A proofreader for your image prompts
Tencent's Hunyuan team trained a 7B–32B LLM to rewrite vague text-to-image prompts into structured, detail-rich instructions that actually produce what you meant.

What it does
PromptEnhancer is a prompt-rewriting utility that takes your sloppy, half-baked image generation prompts and restructures them into clearer, more detailed versions. It supports both text-to-image enhancement and image-to-image editing instructions, with a multi-level fallback parser to keep outputs reliable.
The interesting bit
The project treats prompt engineering as a translation problem: your vague intent goes in, a chain-of-thought rewrite comes out. It ships quantized GGUF variants (down to 20GB) so you can run the 32B model on a consumer RTX 3090 instead of renting an H100. There’s also a vision-language variant that looks at your source image when refining editing instructions.
Key highlights
- Three model sizes: 7B (13GB, “most users”), 32B full precision (64GB), and GGUF quantized variants (Q4_K_M through Q8_0)

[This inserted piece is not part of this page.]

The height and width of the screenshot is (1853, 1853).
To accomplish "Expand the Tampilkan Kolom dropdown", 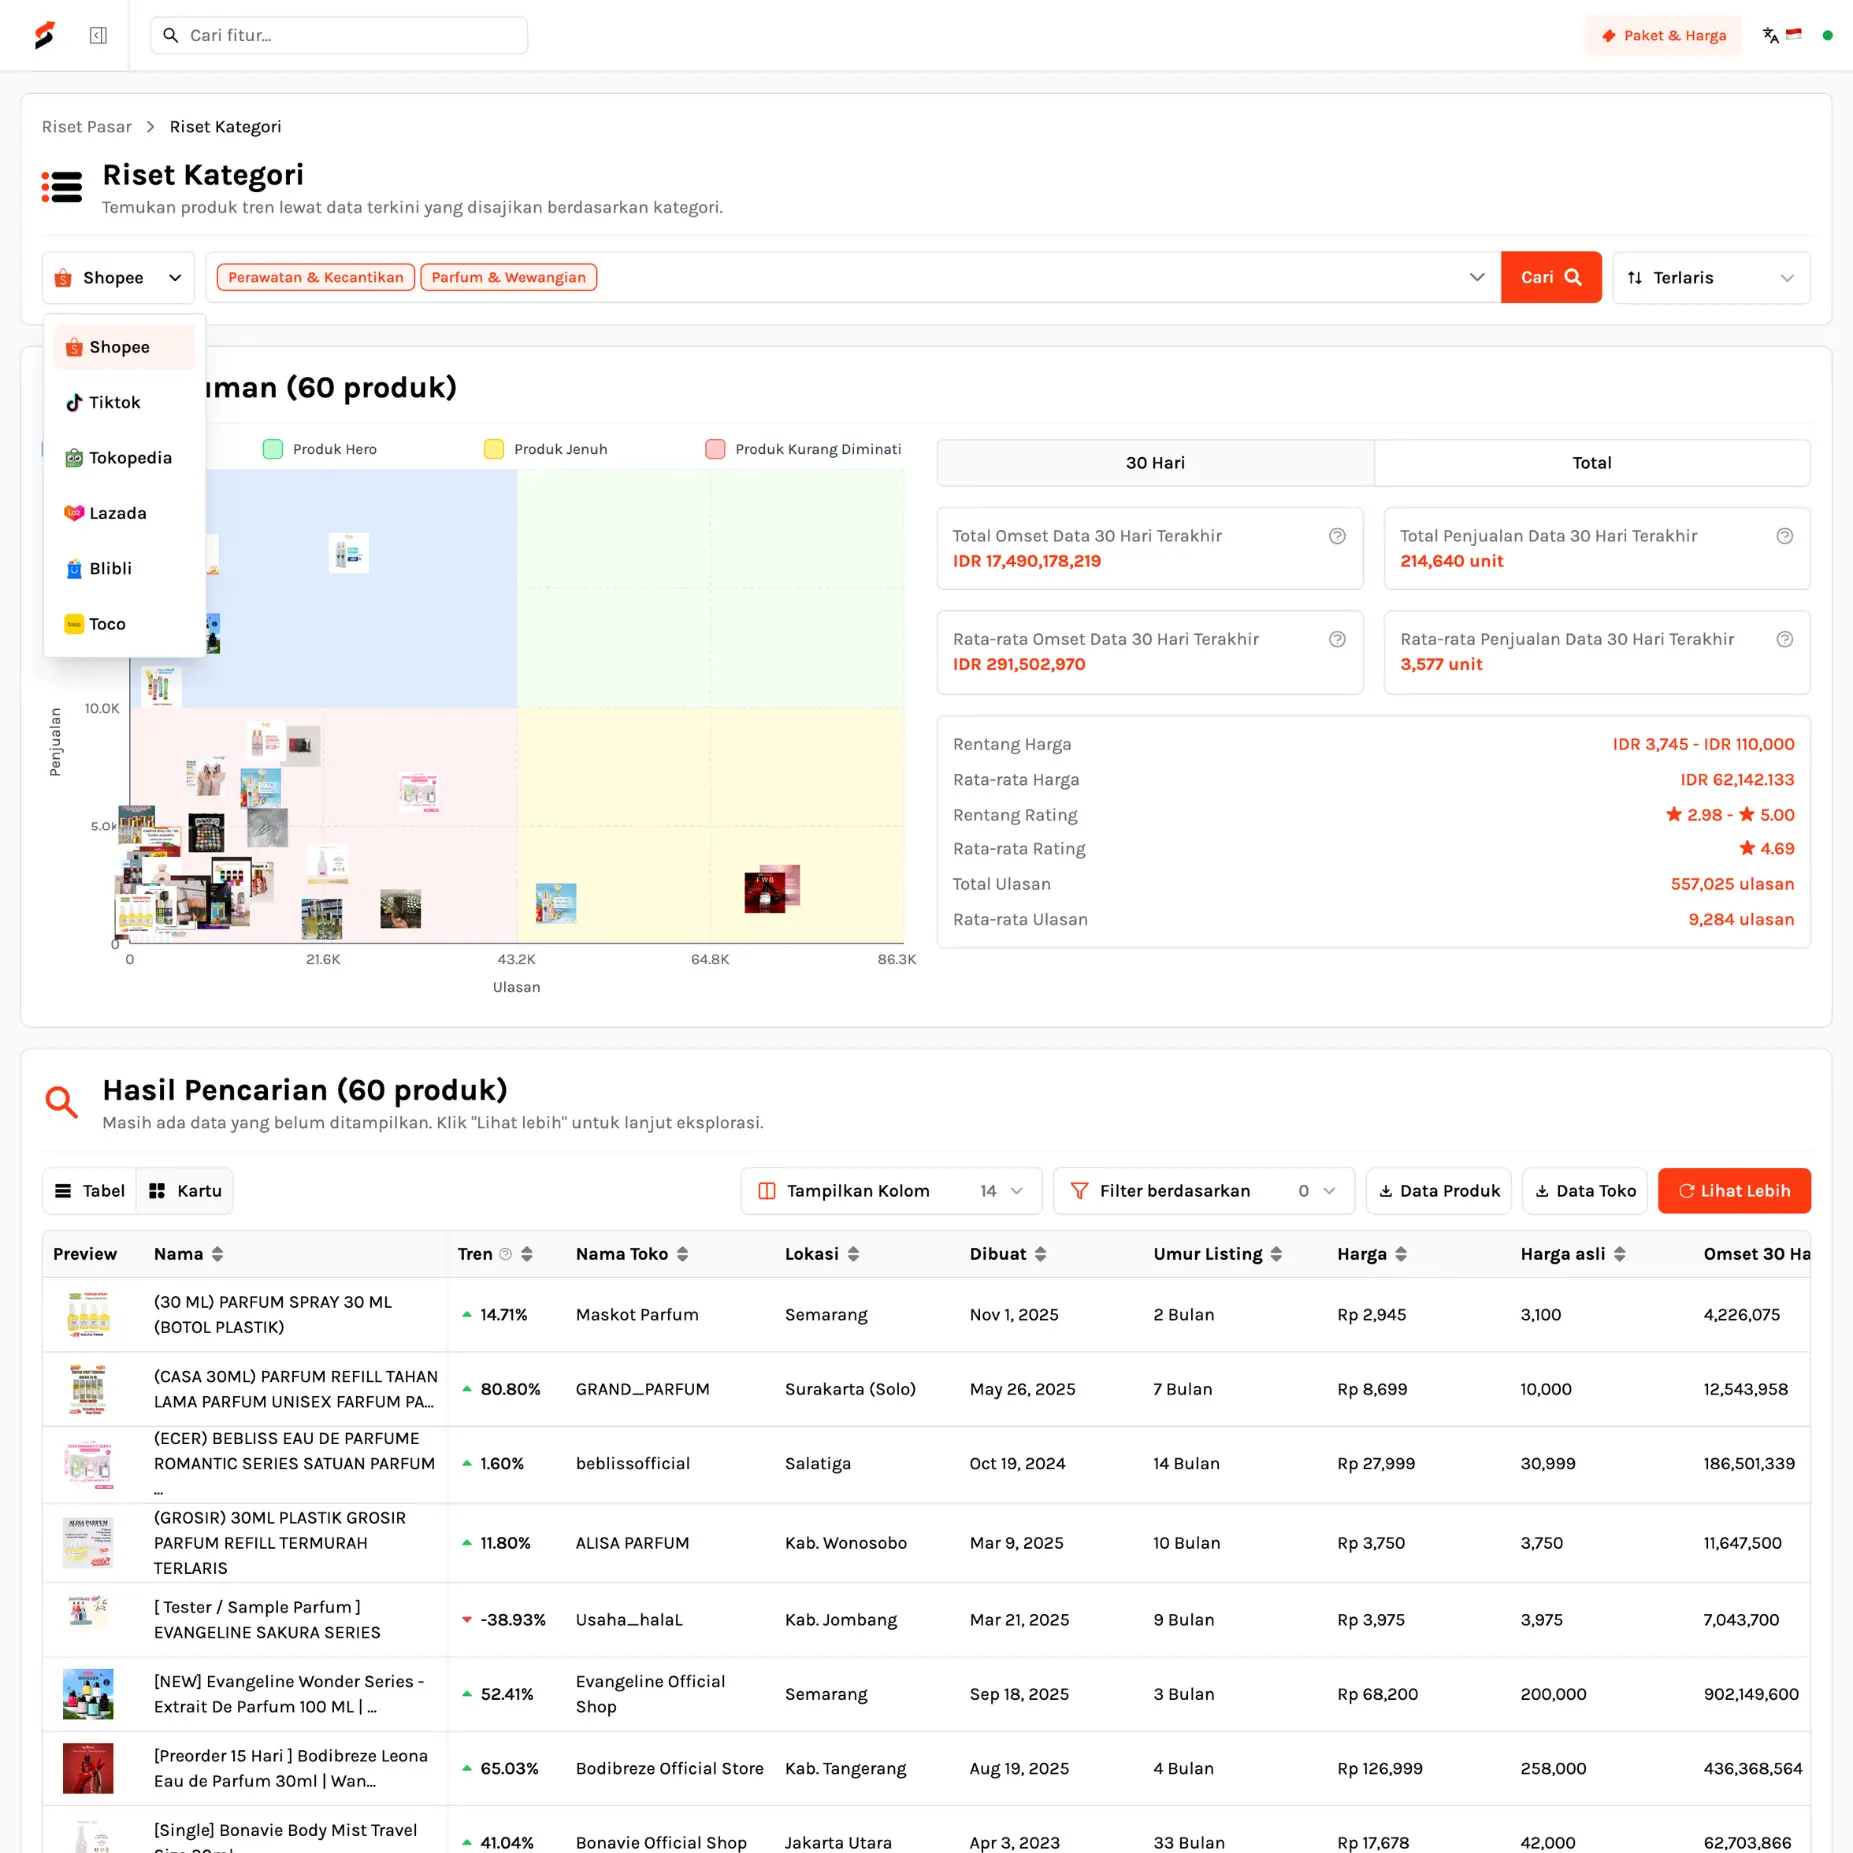I will [x=890, y=1191].
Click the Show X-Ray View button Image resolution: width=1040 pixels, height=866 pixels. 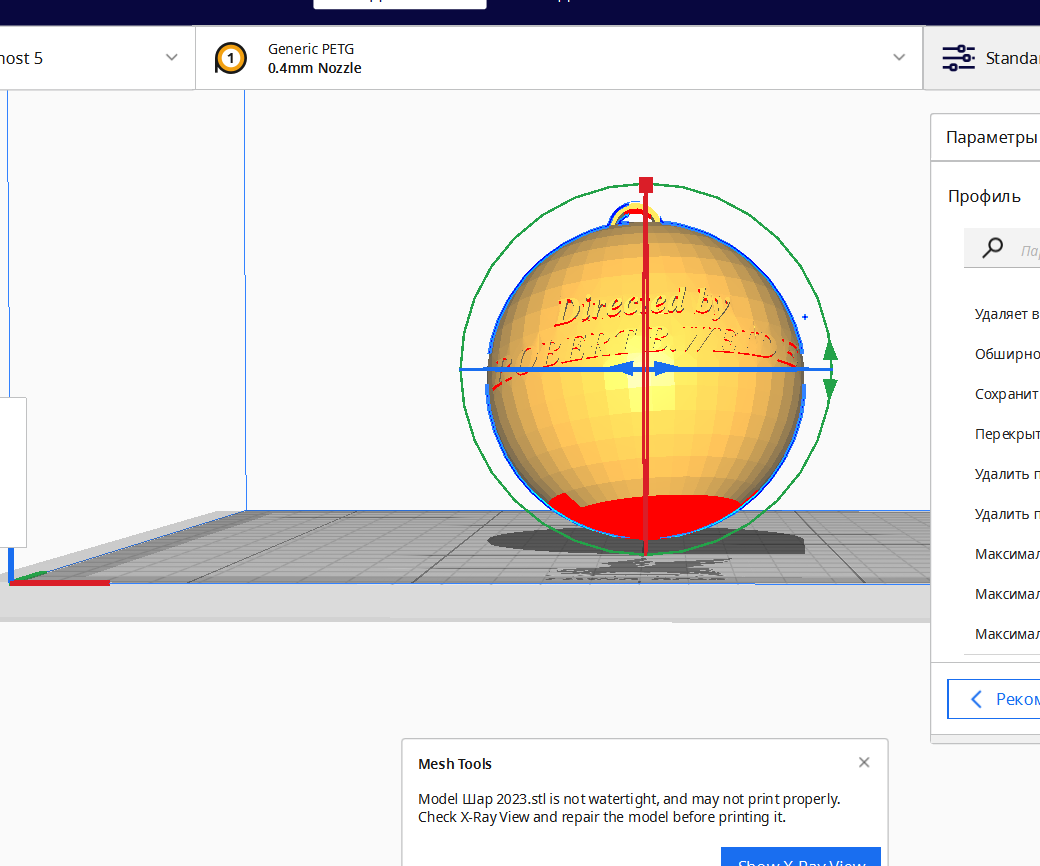point(801,857)
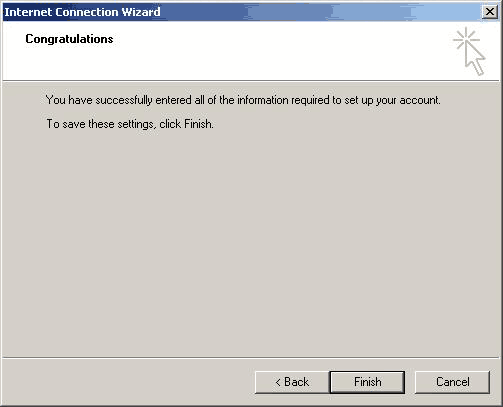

- Dual-mode: text-only T2I enhancement and image-aware Img2Img editing via Qwen2.5-VL
- GGUF support via llama.cpp with claimed 50–75% VRAM reduction
- Chinese and English input supported
- Gradio demo available for the 32B model
Caveats
- The README is upfront that this is specifically tuned for image prompt rewriting; override the system prompt if you want other tasks
- Memory requirements are substantial even for the “entry-level” 7B model (8GB+ VRAM)
- No quantitative benchmarks or comparison data shown in the README itself; evaluation claims reference an arXiv paper and HuggingFace dataset not reproduced here
Verdict
Worth a look if you’re burning GPU hours iterating on prompts for Stable Diffusion, Hunyuan, or similar models. Skip it if you already have a prompt workflow you’re happy with, or if your GPU can’t spare 8GB+ for a sidecar model.